**Prompt**
Each record has to be returned exactly as it appears.

■ ■ ■ ■ ■

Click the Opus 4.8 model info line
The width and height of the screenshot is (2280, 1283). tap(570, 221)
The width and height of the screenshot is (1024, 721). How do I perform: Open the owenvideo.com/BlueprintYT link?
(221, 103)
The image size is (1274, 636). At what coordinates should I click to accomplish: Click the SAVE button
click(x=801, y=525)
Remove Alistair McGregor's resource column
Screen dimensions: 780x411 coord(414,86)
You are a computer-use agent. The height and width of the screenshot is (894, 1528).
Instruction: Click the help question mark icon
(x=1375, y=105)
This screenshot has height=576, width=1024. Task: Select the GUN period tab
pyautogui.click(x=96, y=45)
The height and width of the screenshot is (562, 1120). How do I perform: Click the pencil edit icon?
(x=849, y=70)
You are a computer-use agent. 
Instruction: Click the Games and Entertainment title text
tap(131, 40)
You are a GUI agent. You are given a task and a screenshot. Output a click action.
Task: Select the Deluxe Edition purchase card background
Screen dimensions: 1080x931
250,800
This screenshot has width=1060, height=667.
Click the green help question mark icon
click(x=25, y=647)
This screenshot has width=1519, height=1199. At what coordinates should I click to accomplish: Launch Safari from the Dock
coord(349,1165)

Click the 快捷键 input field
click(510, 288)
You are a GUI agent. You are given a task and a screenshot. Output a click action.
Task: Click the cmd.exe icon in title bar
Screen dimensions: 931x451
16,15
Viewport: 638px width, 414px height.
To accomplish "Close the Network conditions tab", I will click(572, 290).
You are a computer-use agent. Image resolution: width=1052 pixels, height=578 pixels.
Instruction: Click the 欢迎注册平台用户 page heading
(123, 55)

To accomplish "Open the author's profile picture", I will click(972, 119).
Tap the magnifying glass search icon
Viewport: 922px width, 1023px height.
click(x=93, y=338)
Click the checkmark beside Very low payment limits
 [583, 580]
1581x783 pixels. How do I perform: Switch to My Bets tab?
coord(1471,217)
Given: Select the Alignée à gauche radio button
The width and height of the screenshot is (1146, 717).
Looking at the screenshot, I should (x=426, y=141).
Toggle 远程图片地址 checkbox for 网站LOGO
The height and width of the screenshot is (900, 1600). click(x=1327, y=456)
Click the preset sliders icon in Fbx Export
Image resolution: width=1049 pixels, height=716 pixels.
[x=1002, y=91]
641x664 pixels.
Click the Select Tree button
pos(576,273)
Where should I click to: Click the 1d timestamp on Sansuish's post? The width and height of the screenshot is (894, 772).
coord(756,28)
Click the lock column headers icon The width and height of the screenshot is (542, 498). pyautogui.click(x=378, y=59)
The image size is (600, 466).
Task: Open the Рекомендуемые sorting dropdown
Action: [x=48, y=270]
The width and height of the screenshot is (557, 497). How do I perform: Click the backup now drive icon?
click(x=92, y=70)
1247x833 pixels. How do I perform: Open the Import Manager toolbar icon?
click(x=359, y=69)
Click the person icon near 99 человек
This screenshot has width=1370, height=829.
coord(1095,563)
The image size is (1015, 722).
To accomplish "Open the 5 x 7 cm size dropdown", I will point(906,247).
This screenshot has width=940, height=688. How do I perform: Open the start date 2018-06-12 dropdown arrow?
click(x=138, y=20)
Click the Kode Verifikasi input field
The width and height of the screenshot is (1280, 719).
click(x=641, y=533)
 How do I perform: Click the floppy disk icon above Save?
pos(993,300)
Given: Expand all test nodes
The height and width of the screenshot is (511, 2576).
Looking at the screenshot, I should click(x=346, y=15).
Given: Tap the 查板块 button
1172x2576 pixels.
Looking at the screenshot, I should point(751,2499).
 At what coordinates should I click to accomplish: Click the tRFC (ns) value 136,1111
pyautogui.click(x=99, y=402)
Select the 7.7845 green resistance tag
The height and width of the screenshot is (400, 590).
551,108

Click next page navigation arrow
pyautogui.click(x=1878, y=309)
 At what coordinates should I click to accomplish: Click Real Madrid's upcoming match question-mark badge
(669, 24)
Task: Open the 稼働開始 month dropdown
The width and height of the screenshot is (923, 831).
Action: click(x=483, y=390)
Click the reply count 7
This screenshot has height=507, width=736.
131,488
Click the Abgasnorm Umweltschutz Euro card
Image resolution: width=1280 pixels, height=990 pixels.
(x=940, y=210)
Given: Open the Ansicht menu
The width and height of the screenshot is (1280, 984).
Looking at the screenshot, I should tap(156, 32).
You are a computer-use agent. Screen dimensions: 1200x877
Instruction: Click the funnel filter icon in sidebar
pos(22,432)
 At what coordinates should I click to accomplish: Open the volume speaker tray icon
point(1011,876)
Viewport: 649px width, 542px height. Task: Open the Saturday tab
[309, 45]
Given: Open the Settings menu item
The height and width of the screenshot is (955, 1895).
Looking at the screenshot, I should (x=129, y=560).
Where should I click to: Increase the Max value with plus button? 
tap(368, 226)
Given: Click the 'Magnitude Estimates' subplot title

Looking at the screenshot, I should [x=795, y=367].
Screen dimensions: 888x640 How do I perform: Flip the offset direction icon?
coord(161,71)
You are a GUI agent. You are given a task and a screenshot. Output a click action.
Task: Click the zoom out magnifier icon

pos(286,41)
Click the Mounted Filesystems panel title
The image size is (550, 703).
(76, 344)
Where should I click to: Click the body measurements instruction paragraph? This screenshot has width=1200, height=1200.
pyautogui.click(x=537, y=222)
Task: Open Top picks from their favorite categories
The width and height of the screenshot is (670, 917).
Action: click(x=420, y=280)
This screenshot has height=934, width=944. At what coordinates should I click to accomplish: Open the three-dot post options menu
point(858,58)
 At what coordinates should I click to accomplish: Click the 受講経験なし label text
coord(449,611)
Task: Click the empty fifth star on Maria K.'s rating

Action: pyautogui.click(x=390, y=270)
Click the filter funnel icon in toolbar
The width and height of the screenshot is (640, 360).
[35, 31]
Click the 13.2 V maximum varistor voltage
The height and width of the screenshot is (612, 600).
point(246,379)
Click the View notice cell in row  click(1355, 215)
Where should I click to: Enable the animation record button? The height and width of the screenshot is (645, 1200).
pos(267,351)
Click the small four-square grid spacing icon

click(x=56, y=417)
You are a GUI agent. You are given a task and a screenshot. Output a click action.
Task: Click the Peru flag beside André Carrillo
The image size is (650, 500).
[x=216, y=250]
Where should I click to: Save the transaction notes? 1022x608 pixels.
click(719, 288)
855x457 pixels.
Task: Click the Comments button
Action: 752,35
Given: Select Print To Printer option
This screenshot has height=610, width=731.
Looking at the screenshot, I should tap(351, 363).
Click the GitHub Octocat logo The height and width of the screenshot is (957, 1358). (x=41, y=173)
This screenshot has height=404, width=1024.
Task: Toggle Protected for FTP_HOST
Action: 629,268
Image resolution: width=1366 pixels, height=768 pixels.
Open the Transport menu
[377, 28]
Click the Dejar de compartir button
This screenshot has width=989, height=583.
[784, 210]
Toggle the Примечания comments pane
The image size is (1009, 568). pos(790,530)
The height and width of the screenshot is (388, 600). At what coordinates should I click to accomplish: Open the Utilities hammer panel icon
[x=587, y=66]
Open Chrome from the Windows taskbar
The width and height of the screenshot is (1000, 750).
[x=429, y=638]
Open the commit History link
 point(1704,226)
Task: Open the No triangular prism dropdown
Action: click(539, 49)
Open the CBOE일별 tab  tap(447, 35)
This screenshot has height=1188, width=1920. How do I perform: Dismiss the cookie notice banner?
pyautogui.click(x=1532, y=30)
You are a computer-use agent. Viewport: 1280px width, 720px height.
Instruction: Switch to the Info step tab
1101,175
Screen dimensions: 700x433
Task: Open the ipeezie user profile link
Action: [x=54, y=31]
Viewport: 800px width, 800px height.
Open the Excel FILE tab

■ ■ ■ ■ ■

**Final answer**
Click the Opus 4.8 model info line
The width and height of the screenshot is (2280, 1283). tap(570, 221)
The width and height of the screenshot is (1024, 721). How do I perform: Open the owenvideo.com/BlueprintYT link?
(221, 103)
The image size is (1274, 636). At what coordinates should I click to accomplish: Click the SAVE button
click(x=801, y=525)
Remove Alistair McGregor's resource column
Screen dimensions: 780x411 coord(414,86)
You are a computer-use agent. The height and width of the screenshot is (894, 1528).
Instruction: Click the help question mark icon
(x=1375, y=105)
This screenshot has height=576, width=1024. Task: Select the GUN period tab
pyautogui.click(x=96, y=45)
The height and width of the screenshot is (562, 1120). How do I perform: Click the pencil edit icon?
(x=849, y=70)
You are a computer-use agent. 
Instruction: Click the Games and Entertainment title text
tap(131, 40)
You are a GUI agent. You are given a task and a screenshot. Output a click action.
Task: Select the Deluxe Edition purchase card background
Screen dimensions: 1080x931
250,800
This screenshot has width=1060, height=667.
Click the green help question mark icon
click(x=25, y=647)
This screenshot has width=1519, height=1199. At what coordinates should I click to accomplish: Launch Safari from the Dock
coord(349,1165)

Click the 快捷键 input field
click(510, 288)
You are a GUI agent. You are given a task and a screenshot. Output a click action.
Task: Click the cmd.exe icon in title bar
Screen dimensions: 931x451
16,15
Viewport: 638px width, 414px height.
To accomplish "Close the Network conditions tab", I will click(572, 290).
You are a computer-use agent. Image resolution: width=1052 pixels, height=578 pixels.
Instruction: Click the 欢迎注册平台用户 page heading
(123, 55)

To accomplish "Open the author's profile picture", I will click(972, 119).
Tap the magnifying glass search icon
Viewport: 922px width, 1023px height.
click(x=93, y=338)
Click the checkmark beside Very low payment limits
 [583, 580]
1581x783 pixels. How do I perform: Switch to My Bets tab?
coord(1471,217)
Given: Select the Alignée à gauche radio button
The width and height of the screenshot is (1146, 717).
Looking at the screenshot, I should (x=426, y=141).
Toggle 远程图片地址 checkbox for 网站LOGO
The height and width of the screenshot is (900, 1600). click(x=1327, y=456)
Click the preset sliders icon in Fbx Export
Image resolution: width=1049 pixels, height=716 pixels.
[x=1002, y=91]
641x664 pixels.
Click the Select Tree button
pos(576,273)
Where should I click to: Click the 1d timestamp on Sansuish's post? The width and height of the screenshot is (894, 772).
coord(756,28)
Click the lock column headers icon The width and height of the screenshot is (542, 498). pyautogui.click(x=378, y=59)
The image size is (600, 466).
Task: Open the Рекомендуемые sorting dropdown
Action: [x=48, y=270]
The width and height of the screenshot is (557, 497). How do I perform: Click the backup now drive icon?
click(x=92, y=70)
1247x833 pixels. How do I perform: Open the Import Manager toolbar icon?
click(x=359, y=69)
Click the person icon near 99 человек
This screenshot has width=1370, height=829.
coord(1095,563)
The image size is (1015, 722).
To accomplish "Open the 5 x 7 cm size dropdown", I will point(906,247).
This screenshot has width=940, height=688. How do I perform: Open the start date 2018-06-12 dropdown arrow?
click(x=138, y=20)
Click the Kode Verifikasi input field
The width and height of the screenshot is (1280, 719).
click(x=641, y=533)
 How do I perform: Click the floppy disk icon above Save?
pos(993,300)
Given: Expand all test nodes
The height and width of the screenshot is (511, 2576).
Looking at the screenshot, I should click(x=346, y=15).
Given: Tap the 查板块 button
1172x2576 pixels.
Looking at the screenshot, I should point(751,2499).
 At what coordinates should I click to accomplish: Click the tRFC (ns) value 136,1111
pyautogui.click(x=99, y=402)
Select the 7.7845 green resistance tag
The height and width of the screenshot is (400, 590).
551,108

Click next page navigation arrow
pyautogui.click(x=1878, y=309)
 At what coordinates should I click to accomplish: Click Real Madrid's upcoming match question-mark badge
(669, 24)
Task: Open the 稼働開始 month dropdown
The width and height of the screenshot is (923, 831).
Action: click(x=483, y=390)
Click the reply count 7
This screenshot has height=507, width=736.
131,488
Click the Abgasnorm Umweltschutz Euro card
Image resolution: width=1280 pixels, height=990 pixels.
(x=940, y=210)
Given: Open the Ansicht menu
The width and height of the screenshot is (1280, 984).
Looking at the screenshot, I should tap(156, 32).
You are a computer-use agent. Screen dimensions: 1200x877
Instruction: Click the funnel filter icon in sidebar
pos(22,432)
 At what coordinates should I click to accomplish: Open the volume speaker tray icon
point(1011,876)
Viewport: 649px width, 542px height. Task: Open the Saturday tab
[309, 45]
Given: Open the Settings menu item
The height and width of the screenshot is (955, 1895).
Looking at the screenshot, I should (x=129, y=560).
Where should I click to: Increase the Max value with plus button? 
tap(368, 226)
Given: Click the 'Magnitude Estimates' subplot title

Looking at the screenshot, I should [x=795, y=367].
Screen dimensions: 888x640 How do I perform: Flip the offset direction icon?
coord(161,71)
You are a GUI agent. You are given a task and a screenshot. Output a click action.
Task: Click the zoom out magnifier icon

pos(286,41)
Click the Mounted Filesystems panel title
The image size is (550, 703).
(76, 344)
Where should I click to: Click the body measurements instruction paragraph? This screenshot has width=1200, height=1200.
pyautogui.click(x=537, y=222)
Task: Open Top picks from their favorite categories
The width and height of the screenshot is (670, 917).
Action: click(x=420, y=280)
This screenshot has height=934, width=944. At what coordinates should I click to accomplish: Open the three-dot post options menu
point(858,58)
 At what coordinates should I click to accomplish: Click the 受講経験なし label text
coord(449,611)
Task: Click the empty fifth star on Maria K.'s rating

Action: pyautogui.click(x=390, y=270)
Click the filter funnel icon in toolbar
The width and height of the screenshot is (640, 360).
[35, 31]
Click the 13.2 V maximum varistor voltage
The height and width of the screenshot is (612, 600).
point(246,379)
Click the View notice cell in row  click(1355, 215)
Where should I click to: Enable the animation record button? The height and width of the screenshot is (645, 1200).
pos(267,351)
Click the small four-square grid spacing icon

click(x=56, y=417)
You are a GUI agent. You are given a task and a screenshot. Output a click action.
Task: Click the Peru flag beside André Carrillo
The image size is (650, 500).
[x=216, y=250]
Where should I click to: Save the transaction notes? 1022x608 pixels.
click(719, 288)
855x457 pixels.
Task: Click the Comments button
Action: 752,35
Given: Select Print To Printer option
This screenshot has height=610, width=731.
Looking at the screenshot, I should tap(351, 363).
Click the GitHub Octocat logo The height and width of the screenshot is (957, 1358). (x=41, y=173)
This screenshot has height=404, width=1024.
Task: Toggle Protected for FTP_HOST
Action: 629,268
Image resolution: width=1366 pixels, height=768 pixels.
Open the Transport menu
[377, 28]
Click the Dejar de compartir button
This screenshot has width=989, height=583.
[784, 210]
Toggle the Примечания comments pane
The image size is (1009, 568). pos(790,530)
The height and width of the screenshot is (388, 600). At what coordinates should I click to accomplish: Open the Utilities hammer panel icon
[x=587, y=66]
Open Chrome from the Windows taskbar
The width and height of the screenshot is (1000, 750).
[x=429, y=638]
Open the commit History link
 point(1704,226)
Task: Open the No triangular prism dropdown
Action: click(539, 49)
Open the CBOE일별 tab  tap(447, 35)
This screenshot has height=1188, width=1920. How do I perform: Dismiss the cookie notice banner?
pyautogui.click(x=1532, y=30)
You are a computer-use agent. Viewport: 1280px width, 720px height.
Instruction: Switch to the Info step tab
1101,175
Screen dimensions: 700x433
Task: Open the ipeezie user profile link
Action: [x=54, y=31]
Viewport: 800px width, 800px height.
Open the Excel FILE tab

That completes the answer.